### [What needs to be done]
Copy out every line in the entries below that includes "computer".

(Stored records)
——

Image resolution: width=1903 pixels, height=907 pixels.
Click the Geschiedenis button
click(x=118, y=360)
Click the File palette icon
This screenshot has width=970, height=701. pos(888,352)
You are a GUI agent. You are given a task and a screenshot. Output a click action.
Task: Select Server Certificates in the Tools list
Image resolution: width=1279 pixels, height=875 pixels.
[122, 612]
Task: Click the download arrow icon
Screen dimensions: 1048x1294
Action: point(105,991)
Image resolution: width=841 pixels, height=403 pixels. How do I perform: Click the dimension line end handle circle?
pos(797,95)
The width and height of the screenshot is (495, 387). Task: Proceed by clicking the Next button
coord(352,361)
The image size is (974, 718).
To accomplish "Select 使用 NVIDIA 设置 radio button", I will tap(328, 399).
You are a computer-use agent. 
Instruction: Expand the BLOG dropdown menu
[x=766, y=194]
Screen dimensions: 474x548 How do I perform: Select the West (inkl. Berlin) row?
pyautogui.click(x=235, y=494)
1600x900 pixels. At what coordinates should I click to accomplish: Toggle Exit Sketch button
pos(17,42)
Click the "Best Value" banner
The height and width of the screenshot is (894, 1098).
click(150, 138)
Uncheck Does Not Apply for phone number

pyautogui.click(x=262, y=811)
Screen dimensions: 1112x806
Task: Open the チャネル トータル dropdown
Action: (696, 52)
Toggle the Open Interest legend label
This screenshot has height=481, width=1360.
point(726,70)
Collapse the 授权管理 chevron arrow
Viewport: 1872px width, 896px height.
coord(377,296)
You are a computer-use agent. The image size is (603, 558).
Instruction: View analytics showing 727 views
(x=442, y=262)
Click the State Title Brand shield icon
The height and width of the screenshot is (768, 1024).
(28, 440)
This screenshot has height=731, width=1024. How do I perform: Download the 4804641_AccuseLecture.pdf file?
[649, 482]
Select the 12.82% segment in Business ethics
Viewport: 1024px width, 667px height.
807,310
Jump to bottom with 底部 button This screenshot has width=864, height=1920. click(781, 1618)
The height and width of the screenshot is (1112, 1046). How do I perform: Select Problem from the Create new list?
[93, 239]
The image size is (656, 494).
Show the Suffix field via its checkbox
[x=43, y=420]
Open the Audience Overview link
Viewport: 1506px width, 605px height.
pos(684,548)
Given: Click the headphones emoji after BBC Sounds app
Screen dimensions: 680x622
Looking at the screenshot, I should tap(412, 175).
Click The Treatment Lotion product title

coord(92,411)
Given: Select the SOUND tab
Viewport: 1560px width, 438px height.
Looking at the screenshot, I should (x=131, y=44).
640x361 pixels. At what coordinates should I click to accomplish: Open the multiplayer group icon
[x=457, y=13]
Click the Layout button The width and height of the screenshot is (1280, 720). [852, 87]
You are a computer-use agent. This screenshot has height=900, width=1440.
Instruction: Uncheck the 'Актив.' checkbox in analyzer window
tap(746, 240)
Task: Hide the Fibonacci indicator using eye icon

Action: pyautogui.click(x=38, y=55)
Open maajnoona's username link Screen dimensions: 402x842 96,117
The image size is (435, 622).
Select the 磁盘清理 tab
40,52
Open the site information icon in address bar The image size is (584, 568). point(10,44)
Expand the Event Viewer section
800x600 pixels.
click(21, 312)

——

### [Written answer]
You are a computer-use agent. 
You are a computer-use agent. The image size is (603, 558).
You are a computer-use agent. This screenshot has height=900, width=1440.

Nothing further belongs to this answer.